Whether it’s through journaling, pausing to breathe, or simply observing, I’ve learned that clarity doesn’t come from doing more but from slowing down. When I can see things as they are, I can respond more thoughtfully and stay grounded in the moment.
4. Focus on other people more than yourself.
As I dove deeper into mindfulness, one name kept coming up: the Dalai Lama, the world champion of mindfulness. He seems like one of the happiest people on earth—always smiling, always patient. Despite losing his homeland when Tibet was invaded by China and spending most of his life in exile, he radiates joy. How? Compassion. As he famously says, “If you want others to be happy, practice compassion. If you want to be happy, practice compassion.”

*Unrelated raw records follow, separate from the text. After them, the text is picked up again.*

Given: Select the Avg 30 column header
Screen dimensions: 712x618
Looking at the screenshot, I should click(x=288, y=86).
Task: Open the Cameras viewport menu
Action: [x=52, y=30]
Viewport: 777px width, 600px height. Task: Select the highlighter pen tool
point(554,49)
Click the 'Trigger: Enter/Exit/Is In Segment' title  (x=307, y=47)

But his compassion isn’t just talk. He even refers to those who have oppressed his people as “my friend the enemy.” There’s a story about one of his followers, who had been imprisoned by the Chinese for decades. When asked if he had ever been afraid during his imprisonment, the follower replied, “Yes. I was afraid.” But his fear wasn’t what you’d think. His greatest fear was losing compassion for his captors. Imagine that—after years of suffering, his biggest worry wasn’t revenge or bitterness; it was losing the ability to feel compassion.
Inspired by this, I began exploring how to practice compassion myself and discovered a meditation technique called tonglen, or “giving and taking.” The concept is simple yet profound: you breathe in the pain or suffering of others, imagine it being cleansed and transformed, and then exhale kindness, warmth, and relief back into the world.

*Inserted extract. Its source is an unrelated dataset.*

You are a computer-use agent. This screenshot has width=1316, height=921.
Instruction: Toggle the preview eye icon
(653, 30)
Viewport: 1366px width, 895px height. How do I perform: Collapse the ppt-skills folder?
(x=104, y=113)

At first, the idea sounded terrible. Why would I willingly take in someone else’s suffering? Why would I breathe in their “toxins”? But then it clicked—tonglen is the essence of selfless giving. It’s about offering a part of myself to make the world just a little bit better.
Mindfulness has taught me that life is not a race to achieve perfection but a journey of awareness and connection. It’s about recognizing the space between stimulus and response, embracing the discomfort of growth, seeing the world clearly without the distortions of assumptions, and practicing compassion that extends beyond myself. These lessons have helped me slow down, be present, and find joy in the ordinary moments that make life extraordinary.
Life moves pretty fast, but if I take the time to look around, I realize happiness is already here.